Юноша позвонил. Дверь открыл сам г-н Югенен.
— Дядюшка! — воскликнул Мишель.
— Дитя мое! — ответил старик, распахивая юноше объятия. — Наконец ты здесь!
— Да, дядюшка. Мой первый день свободы я посвящаю вам.
— Спасибо, мой дорогой мальчик, — ответил г-н Югенен, приглашая юношу войти. — Какое удовольствие видеть тебя! Но садись же, снимай шляпу, будь как дома. Ты ведь останешься со мной, не правда ли?
— На весь день, дядюшка, если только я вас не стесню.
— Что, стеснить меня? Я ведь ждал твоего прихода, мое дорогое дитя!
— Вы ждали меня? Но у меня не было времени предупредить вас, я бы опередил свое письмо!
— Мишель, я ждал тебя каждое воскресенье, и твой обеденный прибор был всегда наготове, как и сейчас.
— Неужели правда?
— Я знал, что в один прекрасный день, на этот или на следующий раз ты придешь навестить своего дядюшку.
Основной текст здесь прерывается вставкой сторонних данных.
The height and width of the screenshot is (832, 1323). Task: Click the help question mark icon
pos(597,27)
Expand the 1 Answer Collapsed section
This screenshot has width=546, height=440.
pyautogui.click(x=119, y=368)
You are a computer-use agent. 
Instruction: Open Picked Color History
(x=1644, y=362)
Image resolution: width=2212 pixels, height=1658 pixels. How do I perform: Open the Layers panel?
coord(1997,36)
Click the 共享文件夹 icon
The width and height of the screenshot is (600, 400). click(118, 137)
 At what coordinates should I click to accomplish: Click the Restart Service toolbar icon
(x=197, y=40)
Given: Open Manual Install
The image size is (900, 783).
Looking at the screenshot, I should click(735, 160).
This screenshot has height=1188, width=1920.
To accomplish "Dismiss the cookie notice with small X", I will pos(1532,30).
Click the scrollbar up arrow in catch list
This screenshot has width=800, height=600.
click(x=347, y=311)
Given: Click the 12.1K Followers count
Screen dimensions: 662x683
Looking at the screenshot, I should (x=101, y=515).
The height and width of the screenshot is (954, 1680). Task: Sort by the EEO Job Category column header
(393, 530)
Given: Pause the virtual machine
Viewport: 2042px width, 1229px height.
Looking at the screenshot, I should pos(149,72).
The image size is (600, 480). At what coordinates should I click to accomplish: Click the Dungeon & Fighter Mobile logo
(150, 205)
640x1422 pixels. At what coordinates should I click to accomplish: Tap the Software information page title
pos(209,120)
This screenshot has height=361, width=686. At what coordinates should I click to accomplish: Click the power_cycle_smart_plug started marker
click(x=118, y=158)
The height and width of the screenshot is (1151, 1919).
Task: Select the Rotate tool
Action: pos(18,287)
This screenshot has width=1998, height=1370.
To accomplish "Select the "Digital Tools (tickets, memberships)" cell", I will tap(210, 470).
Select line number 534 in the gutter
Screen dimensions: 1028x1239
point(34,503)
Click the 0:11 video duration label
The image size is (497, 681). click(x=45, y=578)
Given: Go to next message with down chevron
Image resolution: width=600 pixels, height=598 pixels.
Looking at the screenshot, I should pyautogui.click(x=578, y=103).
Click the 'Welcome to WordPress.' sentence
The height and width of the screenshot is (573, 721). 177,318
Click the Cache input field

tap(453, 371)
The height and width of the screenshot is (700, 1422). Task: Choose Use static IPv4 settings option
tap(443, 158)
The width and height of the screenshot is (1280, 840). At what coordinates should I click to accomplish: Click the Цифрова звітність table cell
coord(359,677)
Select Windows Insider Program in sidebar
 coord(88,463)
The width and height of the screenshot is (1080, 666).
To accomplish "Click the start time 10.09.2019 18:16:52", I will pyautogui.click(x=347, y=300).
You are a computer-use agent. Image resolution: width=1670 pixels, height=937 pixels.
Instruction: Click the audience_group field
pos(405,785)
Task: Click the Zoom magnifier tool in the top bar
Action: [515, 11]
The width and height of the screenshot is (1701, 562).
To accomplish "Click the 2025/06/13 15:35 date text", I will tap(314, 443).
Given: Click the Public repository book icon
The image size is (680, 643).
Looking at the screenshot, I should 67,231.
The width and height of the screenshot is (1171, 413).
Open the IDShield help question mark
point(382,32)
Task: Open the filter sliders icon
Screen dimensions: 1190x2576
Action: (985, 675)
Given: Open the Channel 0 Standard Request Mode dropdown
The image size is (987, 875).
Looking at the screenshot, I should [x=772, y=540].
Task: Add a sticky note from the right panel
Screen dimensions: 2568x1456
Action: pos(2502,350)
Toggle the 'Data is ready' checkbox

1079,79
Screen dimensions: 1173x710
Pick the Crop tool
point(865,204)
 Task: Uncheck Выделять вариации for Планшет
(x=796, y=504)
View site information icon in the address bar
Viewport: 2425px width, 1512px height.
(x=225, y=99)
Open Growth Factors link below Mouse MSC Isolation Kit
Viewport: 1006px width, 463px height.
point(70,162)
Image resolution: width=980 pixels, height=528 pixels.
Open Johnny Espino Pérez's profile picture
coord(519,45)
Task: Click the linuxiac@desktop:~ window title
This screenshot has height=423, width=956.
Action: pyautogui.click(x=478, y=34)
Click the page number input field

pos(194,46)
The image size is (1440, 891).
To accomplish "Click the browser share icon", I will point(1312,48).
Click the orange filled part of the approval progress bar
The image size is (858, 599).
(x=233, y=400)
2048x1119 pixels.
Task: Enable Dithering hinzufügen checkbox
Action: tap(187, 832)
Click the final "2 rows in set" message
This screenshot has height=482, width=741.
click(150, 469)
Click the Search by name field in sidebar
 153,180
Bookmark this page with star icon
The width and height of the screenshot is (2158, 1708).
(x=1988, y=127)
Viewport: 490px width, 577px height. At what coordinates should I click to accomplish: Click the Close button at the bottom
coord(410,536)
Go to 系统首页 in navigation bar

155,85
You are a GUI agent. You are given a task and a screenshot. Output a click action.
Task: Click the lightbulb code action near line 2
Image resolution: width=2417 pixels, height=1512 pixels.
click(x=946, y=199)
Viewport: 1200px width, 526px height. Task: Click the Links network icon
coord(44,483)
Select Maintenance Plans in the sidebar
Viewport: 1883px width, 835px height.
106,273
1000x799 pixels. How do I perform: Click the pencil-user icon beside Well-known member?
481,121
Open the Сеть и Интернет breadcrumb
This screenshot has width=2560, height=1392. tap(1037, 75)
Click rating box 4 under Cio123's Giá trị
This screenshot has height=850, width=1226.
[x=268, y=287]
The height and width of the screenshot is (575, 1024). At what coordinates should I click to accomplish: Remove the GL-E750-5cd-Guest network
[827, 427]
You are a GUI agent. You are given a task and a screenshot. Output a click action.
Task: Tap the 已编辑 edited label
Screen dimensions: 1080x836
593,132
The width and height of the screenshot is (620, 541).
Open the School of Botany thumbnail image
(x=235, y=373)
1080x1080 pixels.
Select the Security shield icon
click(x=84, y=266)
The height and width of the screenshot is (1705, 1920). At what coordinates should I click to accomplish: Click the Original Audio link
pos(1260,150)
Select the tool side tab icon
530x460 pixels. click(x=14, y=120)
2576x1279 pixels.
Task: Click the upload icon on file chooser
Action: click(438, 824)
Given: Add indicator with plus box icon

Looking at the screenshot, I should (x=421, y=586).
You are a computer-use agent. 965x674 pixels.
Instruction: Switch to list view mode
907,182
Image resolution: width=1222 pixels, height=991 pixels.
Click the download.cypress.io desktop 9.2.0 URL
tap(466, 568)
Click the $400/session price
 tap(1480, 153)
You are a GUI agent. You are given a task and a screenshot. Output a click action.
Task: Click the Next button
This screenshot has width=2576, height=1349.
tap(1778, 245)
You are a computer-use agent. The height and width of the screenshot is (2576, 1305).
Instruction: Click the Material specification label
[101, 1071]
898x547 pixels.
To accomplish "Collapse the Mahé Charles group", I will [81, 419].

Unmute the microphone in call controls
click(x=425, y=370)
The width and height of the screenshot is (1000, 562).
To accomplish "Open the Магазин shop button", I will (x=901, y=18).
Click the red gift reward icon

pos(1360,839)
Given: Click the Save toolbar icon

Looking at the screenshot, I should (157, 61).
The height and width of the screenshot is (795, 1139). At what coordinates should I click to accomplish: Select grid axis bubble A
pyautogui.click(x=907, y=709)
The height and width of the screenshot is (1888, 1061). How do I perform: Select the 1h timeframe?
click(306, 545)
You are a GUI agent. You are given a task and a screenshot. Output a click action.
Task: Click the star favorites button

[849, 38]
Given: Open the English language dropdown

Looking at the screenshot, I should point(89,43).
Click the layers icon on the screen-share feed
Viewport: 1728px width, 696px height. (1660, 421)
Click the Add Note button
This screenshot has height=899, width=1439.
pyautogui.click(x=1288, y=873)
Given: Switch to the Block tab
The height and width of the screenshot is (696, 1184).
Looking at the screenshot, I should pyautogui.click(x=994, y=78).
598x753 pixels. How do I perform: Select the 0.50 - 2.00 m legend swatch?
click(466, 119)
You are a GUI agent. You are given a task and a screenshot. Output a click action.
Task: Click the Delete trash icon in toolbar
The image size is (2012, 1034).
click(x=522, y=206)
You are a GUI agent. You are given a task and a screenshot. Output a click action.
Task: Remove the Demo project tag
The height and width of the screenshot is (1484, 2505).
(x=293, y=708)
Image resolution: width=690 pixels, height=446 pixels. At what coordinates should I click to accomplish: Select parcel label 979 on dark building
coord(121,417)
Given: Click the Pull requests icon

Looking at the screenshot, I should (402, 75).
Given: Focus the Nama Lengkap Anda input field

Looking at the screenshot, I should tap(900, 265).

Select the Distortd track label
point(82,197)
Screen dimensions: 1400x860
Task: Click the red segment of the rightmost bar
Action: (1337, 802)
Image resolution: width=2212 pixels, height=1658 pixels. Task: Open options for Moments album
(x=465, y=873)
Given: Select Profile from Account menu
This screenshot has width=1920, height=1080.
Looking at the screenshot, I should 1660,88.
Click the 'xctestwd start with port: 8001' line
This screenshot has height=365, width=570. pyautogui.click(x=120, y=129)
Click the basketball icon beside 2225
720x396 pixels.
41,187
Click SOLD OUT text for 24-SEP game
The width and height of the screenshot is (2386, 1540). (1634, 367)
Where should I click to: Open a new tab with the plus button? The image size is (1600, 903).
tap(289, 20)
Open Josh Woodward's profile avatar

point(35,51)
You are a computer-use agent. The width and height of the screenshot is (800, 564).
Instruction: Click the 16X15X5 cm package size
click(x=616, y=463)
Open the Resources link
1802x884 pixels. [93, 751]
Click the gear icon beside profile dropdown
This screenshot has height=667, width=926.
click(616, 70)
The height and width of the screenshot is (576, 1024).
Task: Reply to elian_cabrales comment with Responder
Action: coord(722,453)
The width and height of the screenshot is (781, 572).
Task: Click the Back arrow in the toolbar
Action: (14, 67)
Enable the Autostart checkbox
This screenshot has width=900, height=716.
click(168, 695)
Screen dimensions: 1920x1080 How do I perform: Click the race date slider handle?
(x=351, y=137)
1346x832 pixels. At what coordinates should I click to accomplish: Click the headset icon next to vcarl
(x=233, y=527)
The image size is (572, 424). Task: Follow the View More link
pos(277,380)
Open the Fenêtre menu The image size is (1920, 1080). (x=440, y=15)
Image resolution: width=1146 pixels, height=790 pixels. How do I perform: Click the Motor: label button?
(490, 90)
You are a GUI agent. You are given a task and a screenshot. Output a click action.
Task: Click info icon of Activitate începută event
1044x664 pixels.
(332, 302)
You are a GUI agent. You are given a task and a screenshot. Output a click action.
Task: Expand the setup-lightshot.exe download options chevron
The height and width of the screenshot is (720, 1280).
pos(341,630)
Правда, все как-то получалось на следующий…
— Я не мог освободиться, — поспешил объяснить Мишель.
— Я знаю, дорогое дитя мое, и не в обиде на тебя, совсем нет!
— О, как же вы должны быть счастливы здесь, — произнес Мишель, оглядывая комнату полным восхищения взглядом.
— Ты имеешь в виду моих старых друзей, мои книги, — прекрасно, прекрасно! Но начнем с обеда; мы обсудим все это потом, хотя я поклялся, что не буду говорить с тобой о литературе.
— Но дядюшка, — умоляюще промолвил Мишель.
— Ладно, сейчас речь не об этом. Расскажи мне, чем ты занимаешься, кем стал в этом банковском доме? Может быть, твои идеи…
— Остаются прежними, дядюшка.
— Черт возьми! Давай тогда за стол. Но мне кажется, что ты еще меня не обнял!
— Как же, дядюшка, как же!
— Тогда начни сначала, племянник! Мне это не причинит вреда — ведь я еще не успел поесть, — а может быть, и придаст мне аппетита.
Мишель от всего сердца обнял дядюшку, и они уселись за стол.
Юноша, однако, не переставал оглядываться, кругом было так много удивительного, это разжигало любопытство поэта.
Небольшой салон, что вкупе со спальней и составлял квартиру, находился во власти книг; стены исчезали за полками, старые переплеты ласкали взгляд тем благородным темным оттенком, который дается временем. Книгам было тесно, они вторгались в соседнюю комнату, устраивались над дверьми, на подоконниках; они выглядывали отовсюду: из камина, из приоткрытых ящиков комодов, располагались на мебели. Эти бесценные тома не походили на книги богатеев, отдыхающие в столь же роскошных, сколь и ненужных книжных шкафах; они явно чувствовали себя здесь хозяевами, свободно и вольготно, хотя и громоздились друг на друга. Впрочем, на них не виднелось ни пылинки, ни одного загнутого уголка, ни одного пятнышка на обложках; было заметно, что ежеутренне заботливые руки совершают их туалет.